> Records to use:
*** Begin section ***
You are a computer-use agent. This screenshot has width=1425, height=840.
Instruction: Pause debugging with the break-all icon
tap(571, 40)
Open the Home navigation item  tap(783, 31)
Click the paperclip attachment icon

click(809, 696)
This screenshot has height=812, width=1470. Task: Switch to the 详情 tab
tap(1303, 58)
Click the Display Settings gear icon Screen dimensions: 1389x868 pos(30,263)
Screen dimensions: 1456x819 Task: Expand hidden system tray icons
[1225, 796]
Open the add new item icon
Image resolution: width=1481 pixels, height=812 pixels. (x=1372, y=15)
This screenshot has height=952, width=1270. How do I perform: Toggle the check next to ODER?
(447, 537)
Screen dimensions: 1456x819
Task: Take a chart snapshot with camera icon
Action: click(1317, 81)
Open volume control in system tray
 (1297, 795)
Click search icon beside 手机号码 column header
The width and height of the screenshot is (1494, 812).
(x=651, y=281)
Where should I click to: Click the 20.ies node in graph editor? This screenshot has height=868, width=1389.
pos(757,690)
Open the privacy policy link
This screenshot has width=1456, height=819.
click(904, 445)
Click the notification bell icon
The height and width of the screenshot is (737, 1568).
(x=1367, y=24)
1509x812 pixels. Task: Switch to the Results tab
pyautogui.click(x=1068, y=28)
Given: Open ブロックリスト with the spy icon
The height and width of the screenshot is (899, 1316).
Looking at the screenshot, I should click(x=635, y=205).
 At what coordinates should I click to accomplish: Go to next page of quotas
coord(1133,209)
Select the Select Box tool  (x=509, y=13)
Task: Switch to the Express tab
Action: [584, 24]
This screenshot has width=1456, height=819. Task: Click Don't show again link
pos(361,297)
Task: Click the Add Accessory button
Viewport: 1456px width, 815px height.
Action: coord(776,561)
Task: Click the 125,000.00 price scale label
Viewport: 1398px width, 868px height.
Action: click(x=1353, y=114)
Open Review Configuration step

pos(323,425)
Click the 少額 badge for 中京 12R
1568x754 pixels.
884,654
*** End section ***
> What you need to do: What is needed here is every record above, repeated exactly.

> Output:
You are a computer-use agent. This screenshot has width=1425, height=840.
Instruction: Pause debugging with the break-all icon
tap(571, 40)
Open the Home navigation item  tap(783, 31)
Click the paperclip attachment icon

click(809, 696)
This screenshot has height=812, width=1470. Task: Switch to the 详情 tab
tap(1303, 58)
Click the Display Settings gear icon Screen dimensions: 1389x868 pos(30,263)
Screen dimensions: 1456x819 Task: Expand hidden system tray icons
[1225, 796]
Open the add new item icon
Image resolution: width=1481 pixels, height=812 pixels. (x=1372, y=15)
This screenshot has height=952, width=1270. How do I perform: Toggle the check next to ODER?
(447, 537)
Screen dimensions: 1456x819
Task: Take a chart snapshot with camera icon
Action: click(1317, 81)
Open volume control in system tray
 (1297, 795)
Click search icon beside 手机号码 column header
The width and height of the screenshot is (1494, 812).
(x=651, y=281)
Where should I click to: Click the 20.ies node in graph editor? This screenshot has height=868, width=1389.
pos(757,690)
Open the privacy policy link
This screenshot has width=1456, height=819.
click(904, 445)
Click the notification bell icon
The height and width of the screenshot is (737, 1568).
(x=1367, y=24)
1509x812 pixels. Task: Switch to the Results tab
pyautogui.click(x=1068, y=28)
Given: Open ブロックリスト with the spy icon
The height and width of the screenshot is (899, 1316).
Looking at the screenshot, I should click(x=635, y=205).
 At what coordinates should I click to accomplish: Go to next page of quotas
coord(1133,209)
Select the Select Box tool  (x=509, y=13)
Task: Switch to the Express tab
Action: [584, 24]
This screenshot has width=1456, height=819. Task: Click Don't show again link
pos(361,297)
Task: Click the Add Accessory button
Viewport: 1456px width, 815px height.
Action: coord(776,561)
Task: Click the 125,000.00 price scale label
Viewport: 1398px width, 868px height.
Action: click(x=1353, y=114)
Open Review Configuration step

pos(323,425)
Click the 少額 badge for 中京 12R
1568x754 pixels.
884,654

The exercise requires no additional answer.